Criminals who use the internet are becoming more prevalent and sophisticated in their attempts to exploit our online mistakes and lack of knowledge, and none more so that those who launch phishing attacks.
The government reports (in its cyber security breaches survey 2017) that 46% of UK businesses suffered an online attack during the past year. By far the most common type of infiltration related to fraudulent emails sent to staff (72%).
Understanding the dangers of phishing
Commonly carried out via email, text (smishing) or voice messages (vishing), phishing is the malicious attempt to obtain sensitive information, such as usernames, passwords, account numbers, or credit card details, by masquerading as a trustworthy source. Attackers are usually after money, or goods, but may also be motivated by the power to disrupt.
Imagine what could happen if inadvertently you gave away your Amazon password, or you responded to a fraudulent request via an email apparently from your finance director asking you to pay a large invoice with the company’s credit card.
To any organisation, the potential for financial and reputational loss is immense. Organisations that suffer a data breach could even be fined by the Information Commissioner’s Office.
Fortunately, universities and colleges don’t underestimate the threat of phishing. In a recent Jisc survey, members cite phishing and lack of security awareness among users as the two biggest threats to their cyber space.
Simulated attacks and awareness training
Increasingly, they are turning to experts to help staff and students spot a phishing attack. Jisc offers members simulated phishing and associated awareness training delivered by Khipu. This works in three stages: assessment, training and reassessment.
Firstly, Khipu will check devices, software and infrastructure for vulnerabilities such as a weak firewall or spam filter, and conduct an initial phishing campaign among staff and/or students. Usually, knowledge of this campaign is limited to only a very few individuals at each institution.

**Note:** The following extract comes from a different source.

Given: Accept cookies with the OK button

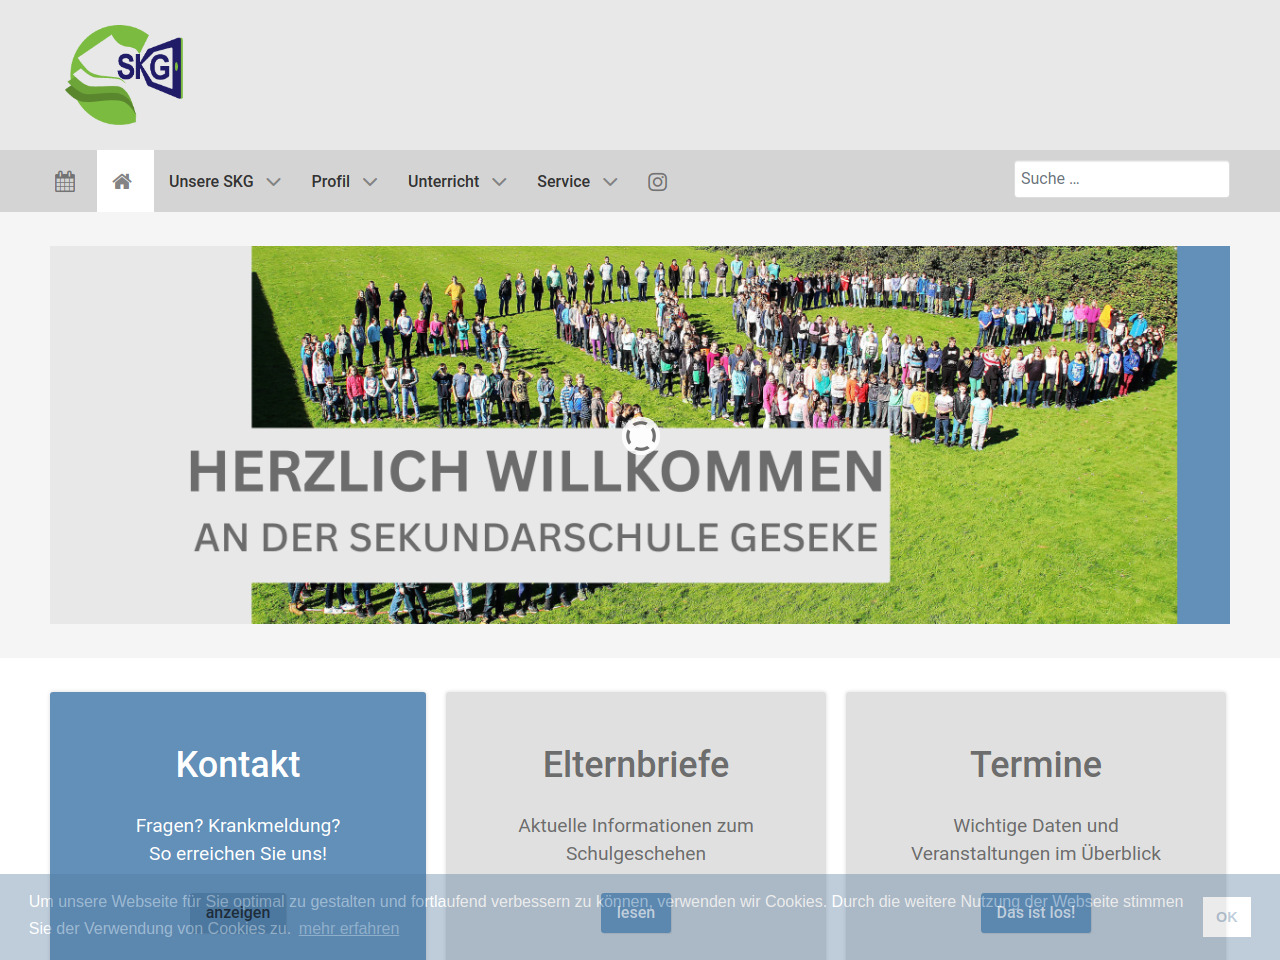Looking at the screenshot, I should pos(1226,917).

It consists of an email with a link to an authentic-looking website (both tailored to each institution), where the user is invited to enter information (customisable). The email can also contain a file to download, simulating other common phishing techniques.

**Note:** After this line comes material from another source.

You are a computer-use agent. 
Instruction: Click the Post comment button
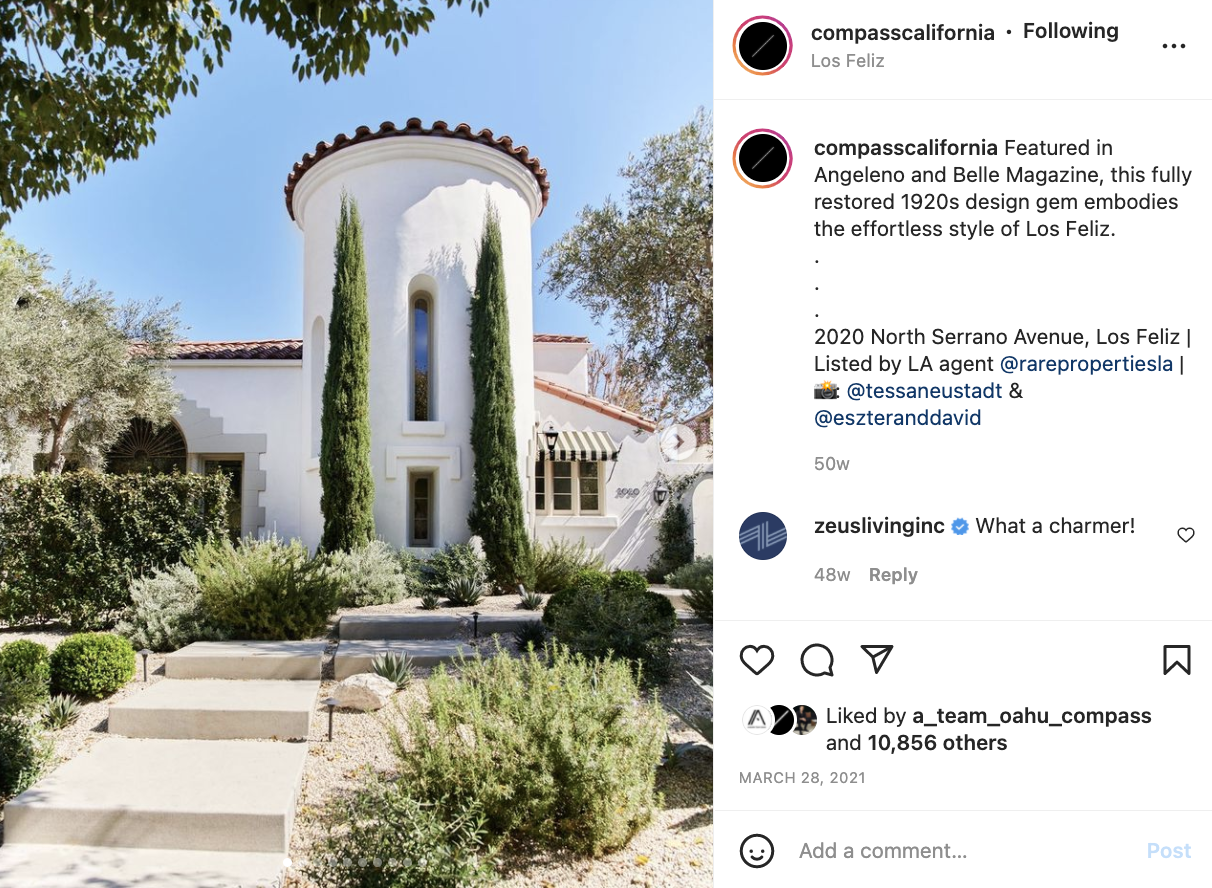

The number of users who open the email, followed the link and enter information is measured to give a percentage risk score. For example, if 5,000 emails are sent and 3,250 people click and enter information, then that organisation’s risk of being compromised is 65%. This then gives the institution an understanding of its risk factor and how vulnerable it is to phishing attacks.
The second stage is awareness training, which can be delivered using online tools including fact sheets, quizzes, videos, as well as through classroom training.
Finally, another, or a series of further simulated phishing campaigns are launched over a period of months (the member can choose how many times this is repeated) to determine how well the training has worked.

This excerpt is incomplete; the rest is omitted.